Reproduce only the lines from the line containing "Instruction: Go to the first difference" to the end of the entries below, including both of those lines.

(Records for this exercise begins)

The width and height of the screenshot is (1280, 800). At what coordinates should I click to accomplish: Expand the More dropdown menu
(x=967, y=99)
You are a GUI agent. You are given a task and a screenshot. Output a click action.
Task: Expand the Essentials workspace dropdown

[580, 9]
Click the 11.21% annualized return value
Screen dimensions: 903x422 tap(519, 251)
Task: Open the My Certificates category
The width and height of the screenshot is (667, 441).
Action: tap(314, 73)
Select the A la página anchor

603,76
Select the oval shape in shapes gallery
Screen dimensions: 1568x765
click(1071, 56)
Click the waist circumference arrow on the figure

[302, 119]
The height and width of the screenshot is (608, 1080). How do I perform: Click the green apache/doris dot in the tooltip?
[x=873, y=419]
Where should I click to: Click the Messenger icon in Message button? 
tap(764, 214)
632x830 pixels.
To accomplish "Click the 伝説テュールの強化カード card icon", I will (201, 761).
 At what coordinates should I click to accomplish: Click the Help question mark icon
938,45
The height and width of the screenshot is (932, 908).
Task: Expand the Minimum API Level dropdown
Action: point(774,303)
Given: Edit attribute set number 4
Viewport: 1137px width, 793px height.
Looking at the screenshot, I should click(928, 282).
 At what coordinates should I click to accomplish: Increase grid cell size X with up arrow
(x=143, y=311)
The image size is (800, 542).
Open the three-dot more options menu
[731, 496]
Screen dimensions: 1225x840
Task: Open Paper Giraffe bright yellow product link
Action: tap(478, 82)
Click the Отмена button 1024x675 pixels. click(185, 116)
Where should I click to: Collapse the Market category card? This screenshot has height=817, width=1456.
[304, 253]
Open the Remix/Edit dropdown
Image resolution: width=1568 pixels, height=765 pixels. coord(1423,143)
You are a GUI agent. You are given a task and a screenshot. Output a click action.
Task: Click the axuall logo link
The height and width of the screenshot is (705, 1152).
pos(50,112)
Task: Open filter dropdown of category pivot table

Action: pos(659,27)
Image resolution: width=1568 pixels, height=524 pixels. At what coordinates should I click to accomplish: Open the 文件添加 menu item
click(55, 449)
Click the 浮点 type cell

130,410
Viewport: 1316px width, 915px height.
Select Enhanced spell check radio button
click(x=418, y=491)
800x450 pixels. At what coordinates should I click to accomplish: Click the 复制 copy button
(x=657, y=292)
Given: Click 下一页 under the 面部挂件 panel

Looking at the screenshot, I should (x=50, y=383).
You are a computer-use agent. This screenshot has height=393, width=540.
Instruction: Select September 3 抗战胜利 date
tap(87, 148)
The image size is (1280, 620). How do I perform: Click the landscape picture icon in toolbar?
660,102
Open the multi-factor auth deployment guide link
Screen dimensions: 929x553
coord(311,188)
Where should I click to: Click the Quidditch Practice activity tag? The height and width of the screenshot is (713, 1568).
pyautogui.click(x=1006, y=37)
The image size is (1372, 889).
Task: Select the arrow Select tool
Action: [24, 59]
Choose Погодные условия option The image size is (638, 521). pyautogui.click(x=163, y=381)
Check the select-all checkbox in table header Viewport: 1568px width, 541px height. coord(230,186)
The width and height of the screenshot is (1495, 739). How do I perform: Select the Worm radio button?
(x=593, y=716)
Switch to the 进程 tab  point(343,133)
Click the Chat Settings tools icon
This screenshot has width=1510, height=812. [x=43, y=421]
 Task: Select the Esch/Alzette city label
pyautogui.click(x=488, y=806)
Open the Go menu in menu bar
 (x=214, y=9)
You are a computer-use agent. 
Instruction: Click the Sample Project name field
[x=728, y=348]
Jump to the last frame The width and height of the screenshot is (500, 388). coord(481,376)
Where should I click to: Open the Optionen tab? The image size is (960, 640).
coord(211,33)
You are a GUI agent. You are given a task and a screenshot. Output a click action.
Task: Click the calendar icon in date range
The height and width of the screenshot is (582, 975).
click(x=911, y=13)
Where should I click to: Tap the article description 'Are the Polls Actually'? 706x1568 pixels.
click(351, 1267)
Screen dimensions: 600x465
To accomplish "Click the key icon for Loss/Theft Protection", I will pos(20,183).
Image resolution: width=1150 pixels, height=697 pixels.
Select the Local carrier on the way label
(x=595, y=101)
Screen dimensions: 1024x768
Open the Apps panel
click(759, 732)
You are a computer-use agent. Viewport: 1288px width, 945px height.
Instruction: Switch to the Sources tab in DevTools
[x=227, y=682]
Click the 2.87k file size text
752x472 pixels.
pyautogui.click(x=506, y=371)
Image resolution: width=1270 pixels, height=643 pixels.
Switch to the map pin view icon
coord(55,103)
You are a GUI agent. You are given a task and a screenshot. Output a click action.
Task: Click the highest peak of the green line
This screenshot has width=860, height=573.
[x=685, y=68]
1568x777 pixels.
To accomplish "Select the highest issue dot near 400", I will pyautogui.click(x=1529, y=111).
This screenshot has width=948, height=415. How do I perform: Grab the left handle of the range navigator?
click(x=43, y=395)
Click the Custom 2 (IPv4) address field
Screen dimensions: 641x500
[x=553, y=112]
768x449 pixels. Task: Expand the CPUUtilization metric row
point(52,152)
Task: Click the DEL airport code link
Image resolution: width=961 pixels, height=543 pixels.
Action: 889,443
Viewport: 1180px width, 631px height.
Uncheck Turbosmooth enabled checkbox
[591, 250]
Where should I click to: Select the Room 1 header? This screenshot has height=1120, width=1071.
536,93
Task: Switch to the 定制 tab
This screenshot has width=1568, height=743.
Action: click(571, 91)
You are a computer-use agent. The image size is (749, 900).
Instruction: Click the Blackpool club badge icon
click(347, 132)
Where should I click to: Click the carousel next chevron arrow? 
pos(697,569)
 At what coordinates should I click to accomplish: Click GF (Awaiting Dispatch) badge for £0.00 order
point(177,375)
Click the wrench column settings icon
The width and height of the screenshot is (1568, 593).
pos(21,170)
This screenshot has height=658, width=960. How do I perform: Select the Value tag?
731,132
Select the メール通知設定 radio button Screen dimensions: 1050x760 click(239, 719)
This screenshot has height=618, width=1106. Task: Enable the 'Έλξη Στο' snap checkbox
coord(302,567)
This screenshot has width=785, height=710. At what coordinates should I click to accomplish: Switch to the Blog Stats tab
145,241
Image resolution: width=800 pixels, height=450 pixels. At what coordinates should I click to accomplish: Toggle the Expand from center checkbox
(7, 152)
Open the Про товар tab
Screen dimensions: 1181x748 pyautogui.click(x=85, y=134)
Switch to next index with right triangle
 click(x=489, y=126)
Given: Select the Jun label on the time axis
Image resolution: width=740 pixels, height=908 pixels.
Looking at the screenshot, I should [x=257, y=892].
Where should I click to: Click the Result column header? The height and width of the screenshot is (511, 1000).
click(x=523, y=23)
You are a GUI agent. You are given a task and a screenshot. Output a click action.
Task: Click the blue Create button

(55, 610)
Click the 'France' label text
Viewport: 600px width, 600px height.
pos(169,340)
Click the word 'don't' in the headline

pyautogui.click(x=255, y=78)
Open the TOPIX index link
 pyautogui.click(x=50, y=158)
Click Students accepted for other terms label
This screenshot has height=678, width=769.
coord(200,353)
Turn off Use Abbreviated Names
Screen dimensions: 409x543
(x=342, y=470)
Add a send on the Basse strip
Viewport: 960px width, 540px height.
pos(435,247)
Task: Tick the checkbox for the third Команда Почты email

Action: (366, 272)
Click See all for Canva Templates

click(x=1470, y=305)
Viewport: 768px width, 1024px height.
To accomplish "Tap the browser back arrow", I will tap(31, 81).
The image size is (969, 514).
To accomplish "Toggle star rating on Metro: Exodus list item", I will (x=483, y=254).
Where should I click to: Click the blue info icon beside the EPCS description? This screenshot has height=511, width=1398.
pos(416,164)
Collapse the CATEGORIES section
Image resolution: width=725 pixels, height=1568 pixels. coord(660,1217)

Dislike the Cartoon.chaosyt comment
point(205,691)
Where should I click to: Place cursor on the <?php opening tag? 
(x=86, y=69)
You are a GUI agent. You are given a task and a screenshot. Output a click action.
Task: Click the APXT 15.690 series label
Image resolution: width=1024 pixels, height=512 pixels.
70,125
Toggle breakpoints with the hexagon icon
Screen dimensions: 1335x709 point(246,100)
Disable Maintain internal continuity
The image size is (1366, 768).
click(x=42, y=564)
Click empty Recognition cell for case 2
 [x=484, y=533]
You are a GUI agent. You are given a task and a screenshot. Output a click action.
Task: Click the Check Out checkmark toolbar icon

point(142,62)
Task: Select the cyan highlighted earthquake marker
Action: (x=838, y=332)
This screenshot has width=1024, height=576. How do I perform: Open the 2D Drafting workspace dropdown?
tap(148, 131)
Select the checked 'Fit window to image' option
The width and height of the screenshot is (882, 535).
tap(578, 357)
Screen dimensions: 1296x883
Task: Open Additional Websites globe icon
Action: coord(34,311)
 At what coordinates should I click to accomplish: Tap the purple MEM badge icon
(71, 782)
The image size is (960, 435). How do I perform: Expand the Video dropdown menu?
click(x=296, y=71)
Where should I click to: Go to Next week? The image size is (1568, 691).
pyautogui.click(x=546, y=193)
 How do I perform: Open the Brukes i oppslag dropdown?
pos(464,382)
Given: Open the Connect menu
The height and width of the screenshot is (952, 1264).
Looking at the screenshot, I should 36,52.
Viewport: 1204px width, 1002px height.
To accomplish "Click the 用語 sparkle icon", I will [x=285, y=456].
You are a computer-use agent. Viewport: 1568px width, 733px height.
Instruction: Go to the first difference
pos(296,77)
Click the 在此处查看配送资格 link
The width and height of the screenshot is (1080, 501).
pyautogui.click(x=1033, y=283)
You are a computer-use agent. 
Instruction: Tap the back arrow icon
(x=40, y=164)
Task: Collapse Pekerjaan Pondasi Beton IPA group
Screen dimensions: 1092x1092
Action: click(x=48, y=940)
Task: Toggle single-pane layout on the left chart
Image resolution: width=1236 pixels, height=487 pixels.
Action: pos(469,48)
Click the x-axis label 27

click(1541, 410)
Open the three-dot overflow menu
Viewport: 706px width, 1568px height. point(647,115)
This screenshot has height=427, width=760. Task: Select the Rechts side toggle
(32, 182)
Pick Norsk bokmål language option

(Records for this exercise ends)

● **Response**:
Instruction: Go to the first difference
pos(296,77)
Click the 在此处查看配送资格 link
The width and height of the screenshot is (1080, 501).
pyautogui.click(x=1033, y=283)
You are a computer-use agent. 
Instruction: Tap the back arrow icon
(x=40, y=164)
Task: Collapse Pekerjaan Pondasi Beton IPA group
Screen dimensions: 1092x1092
Action: click(x=48, y=940)
Task: Toggle single-pane layout on the left chart
Image resolution: width=1236 pixels, height=487 pixels.
Action: pos(469,48)
Click the x-axis label 27

click(1541, 410)
Open the three-dot overflow menu
Viewport: 706px width, 1568px height. point(647,115)
This screenshot has height=427, width=760. Task: Select the Rechts side toggle
(32, 182)
Pick Norsk bokmål language option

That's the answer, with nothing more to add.